Women are amazing. We know that for a fact.
Take a look at mothers, for example. They carry a baby in their wombs for nine months and then endure labor pains. For the next several years, they have to handle child-rearing while managing to keep a life of their own. It’s a lifelong, 24/7 job, and they deserve a full-on mommy makeover whenever they want.
Women have been through a lot, and they still go through a lot—and they continue to fight. As this fight continues, it’s important to see powerful women in media because they set an example for everyone, especially kids, that women are not—and should not be—bound by the patriarchy.
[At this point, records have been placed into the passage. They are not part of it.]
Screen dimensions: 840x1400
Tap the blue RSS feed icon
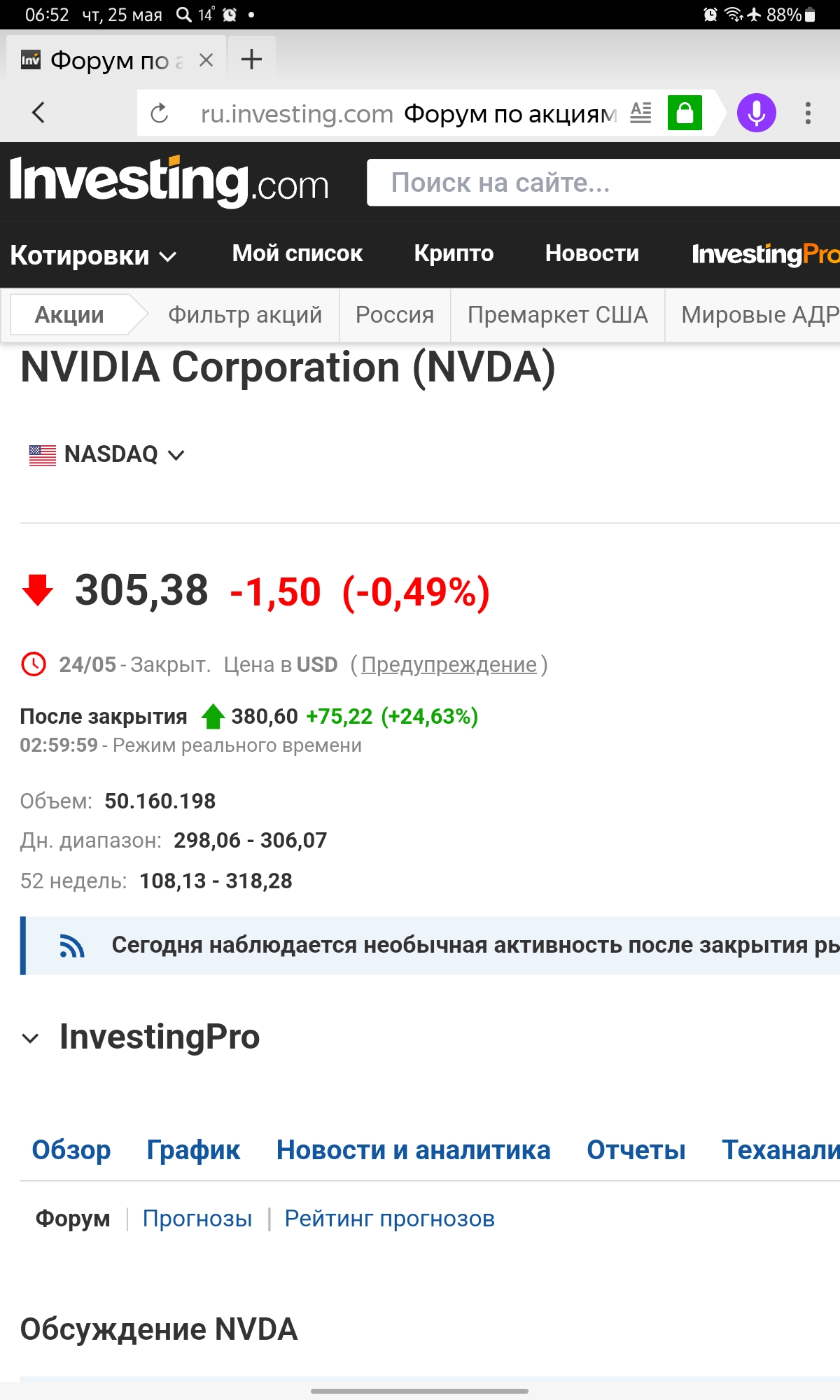click(71, 946)
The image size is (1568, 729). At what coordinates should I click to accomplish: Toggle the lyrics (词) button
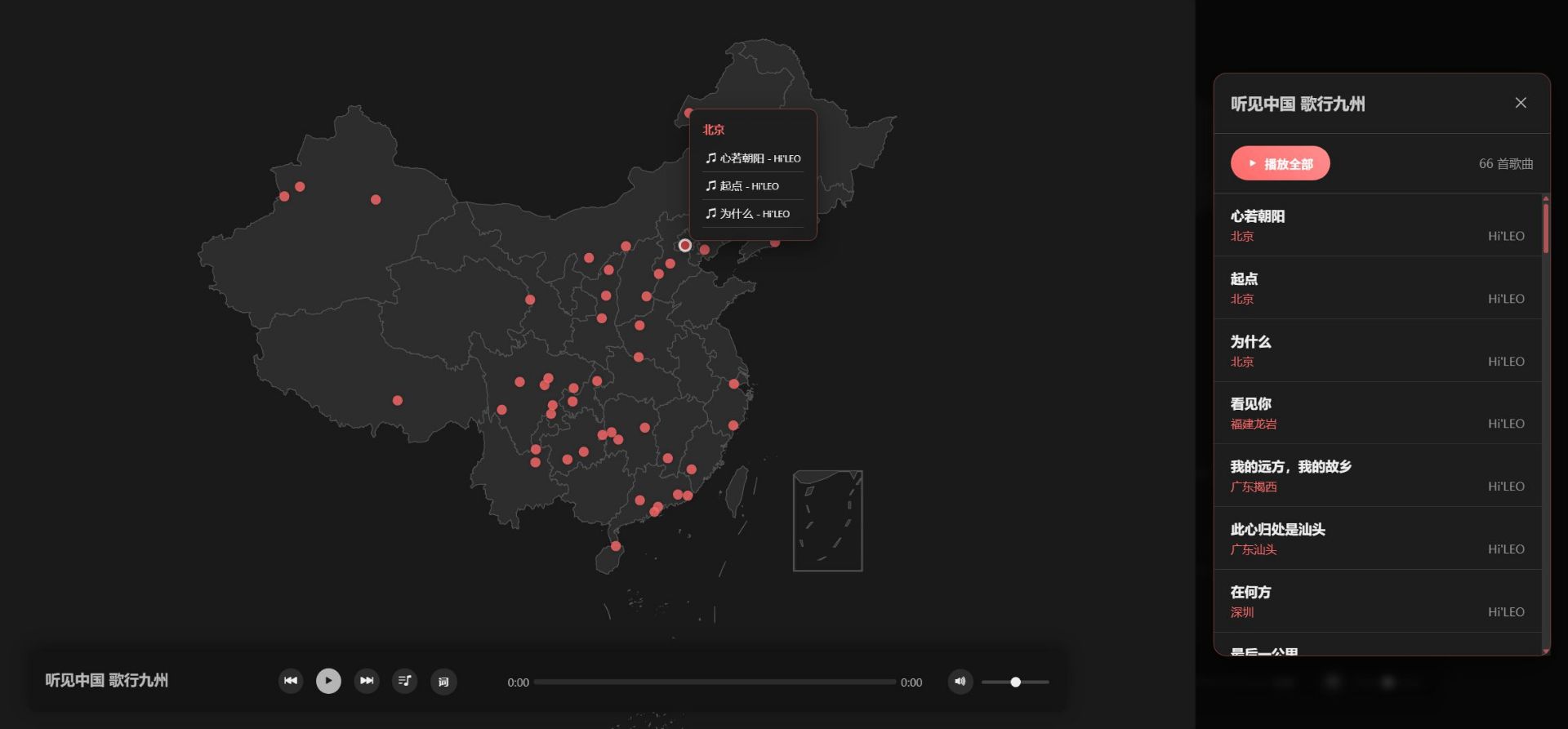(x=443, y=682)
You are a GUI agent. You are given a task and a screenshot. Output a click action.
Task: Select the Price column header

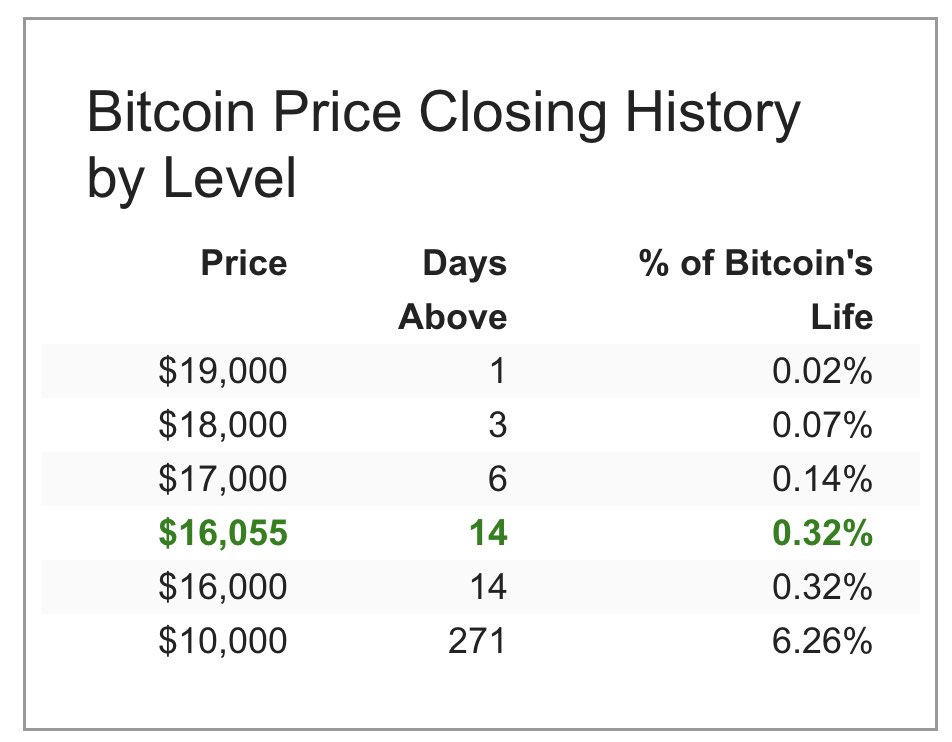[x=244, y=263]
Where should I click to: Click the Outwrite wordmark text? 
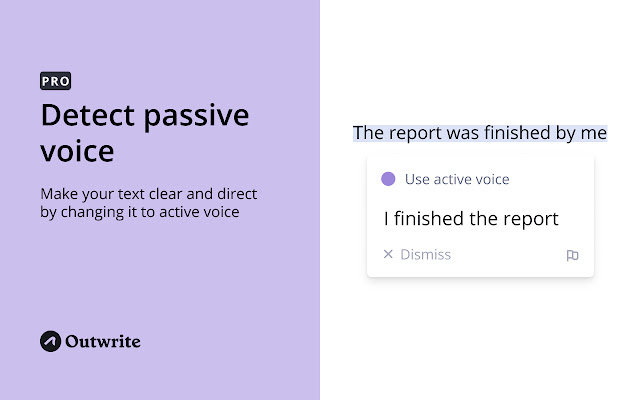[x=103, y=341]
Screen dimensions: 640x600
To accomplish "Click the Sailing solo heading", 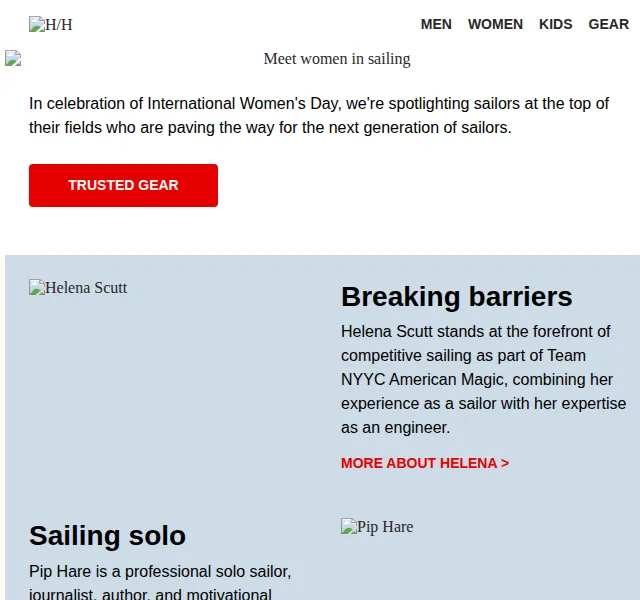I will 107,536.
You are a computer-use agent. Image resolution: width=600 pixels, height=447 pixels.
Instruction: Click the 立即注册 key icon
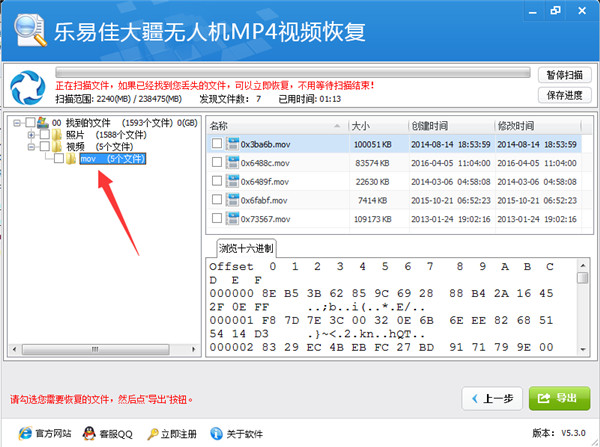[x=153, y=434]
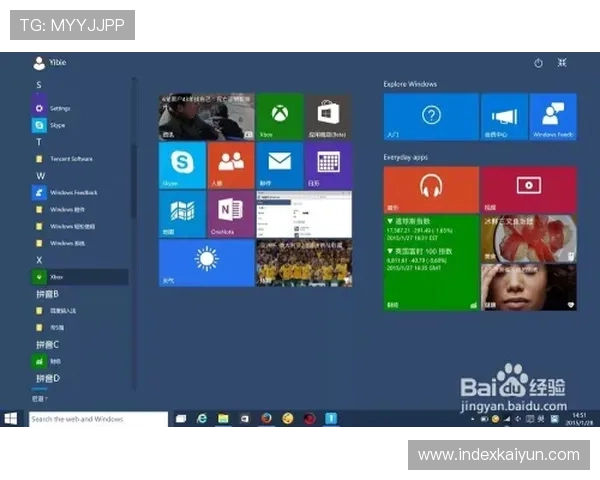Open the Get Started question mark tile
The height and width of the screenshot is (480, 600).
(431, 117)
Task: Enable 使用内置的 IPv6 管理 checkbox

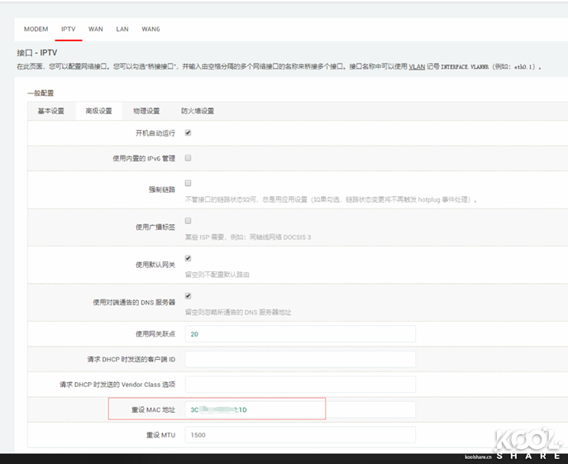Action: tap(188, 158)
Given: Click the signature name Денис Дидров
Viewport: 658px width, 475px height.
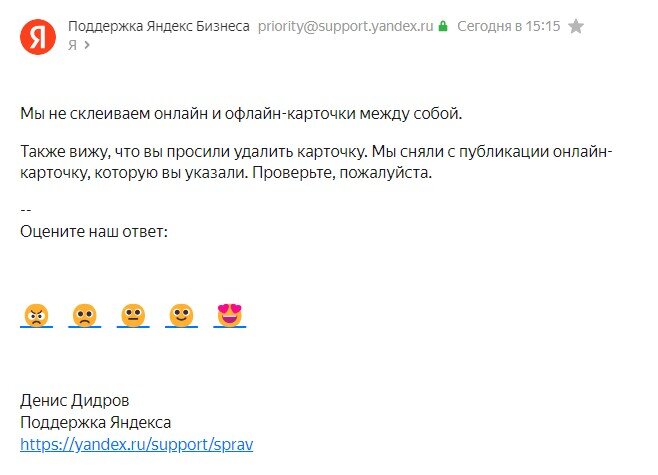Looking at the screenshot, I should (75, 401).
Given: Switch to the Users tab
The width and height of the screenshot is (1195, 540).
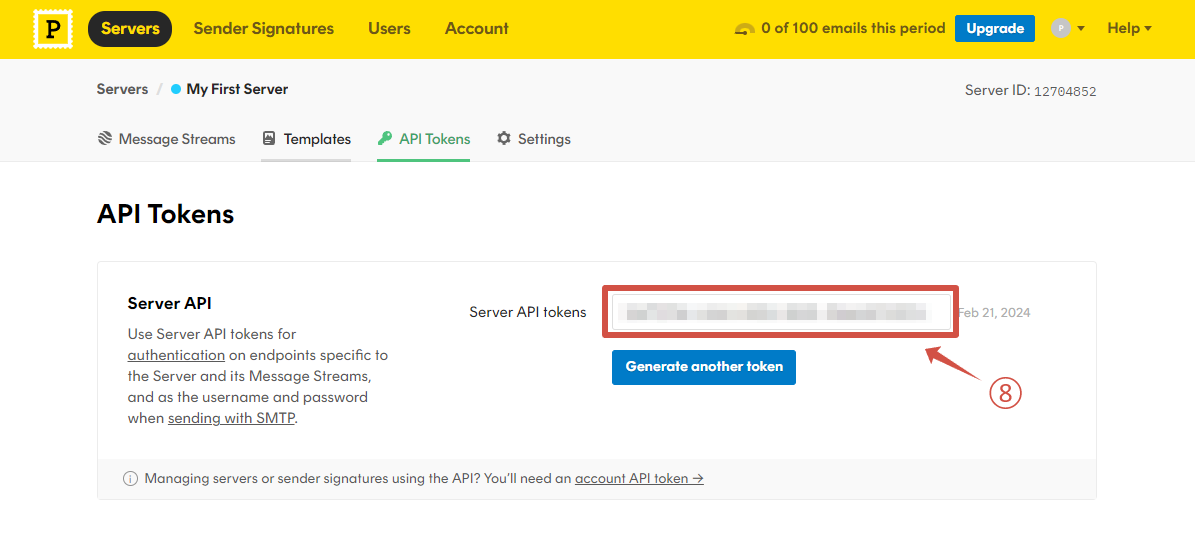Looking at the screenshot, I should (389, 29).
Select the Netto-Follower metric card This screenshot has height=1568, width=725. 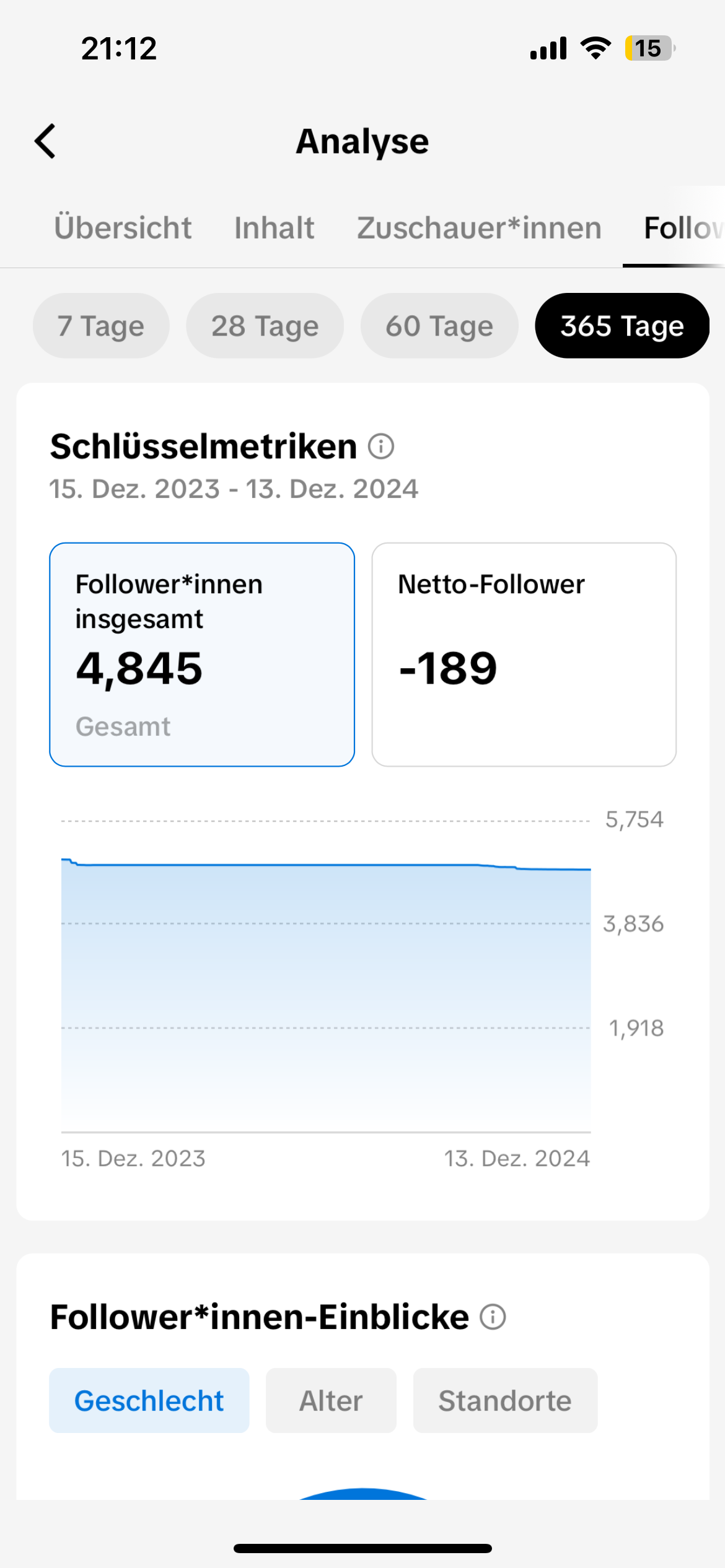pyautogui.click(x=524, y=655)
Astrid Leong in Crazy Rich Asians (2018)
Who could forget Astrid Leong’s iconic line? “It’s not my job to make you feel like a man. I can’t make you something you’re not,” she says after ending her marriage filled with hiding jewelry, shoes, turning down jobs—basically being rich.
Astrid is not an isolated case. According to a study published in the American Economic Journal, “married women were twice as likely to be divorced three years after their promotion to CEO level compared to their male counterparts.” This is true even in the most gender-equal countries like Sweden. The more successful women are in their careers, the more likely their relationships with men are going to suffer.
Miranda Priestly in The Devil Wears Prada (2006)
Another example of a CEO losing her marriage, Miranda Priestly is unapologetic about being a boss, and she deserves it. She is the best in her field for the right reasons. She redefines attention-to-detail; she knows everything about fashion. People admire her but are also afraid of her. Most of all, she recognizes talent and doesn’t pit women against each other or pull another woman down when they’re good at what they do.
Pitting women against each other is an age-old trope that needs to stop. In the age of women empowerment, this catfight-esque trope is only a step backward because one woman’s achievement does not, in any way, invalidate another’s. Women can get to where they want to be on their own. They don’t need competition.
Elle Woods in Legally Blonde (2001)
Society somehow has a prejudice that pretty girls can’t be smart, but Elle Woods proves that to be false. At the start of the film, a saleslady tried to trick her into buying a sale item because she’s blonde and rich, but she refused, leaving the saleslady embarrassed. Although presenting herself to be a stereotype, Elle managed to get into Harvard and eventually become an excellent lawyer.
In an article by Independent, the writer revealed what happened when a user scoured Reddit for answers to the question, “Do you have any stories where your attractiveness has actually been a disadvantage?” The common answer: nobody would take the pretty girl seriously. People in the workplace assumed they were stupid and that they would find better success as being a trophy wife. Well, they’re wrong.
These iconic women in movies resonate well with the struggles of women in the real world. This is why women continue to fight for gender equality.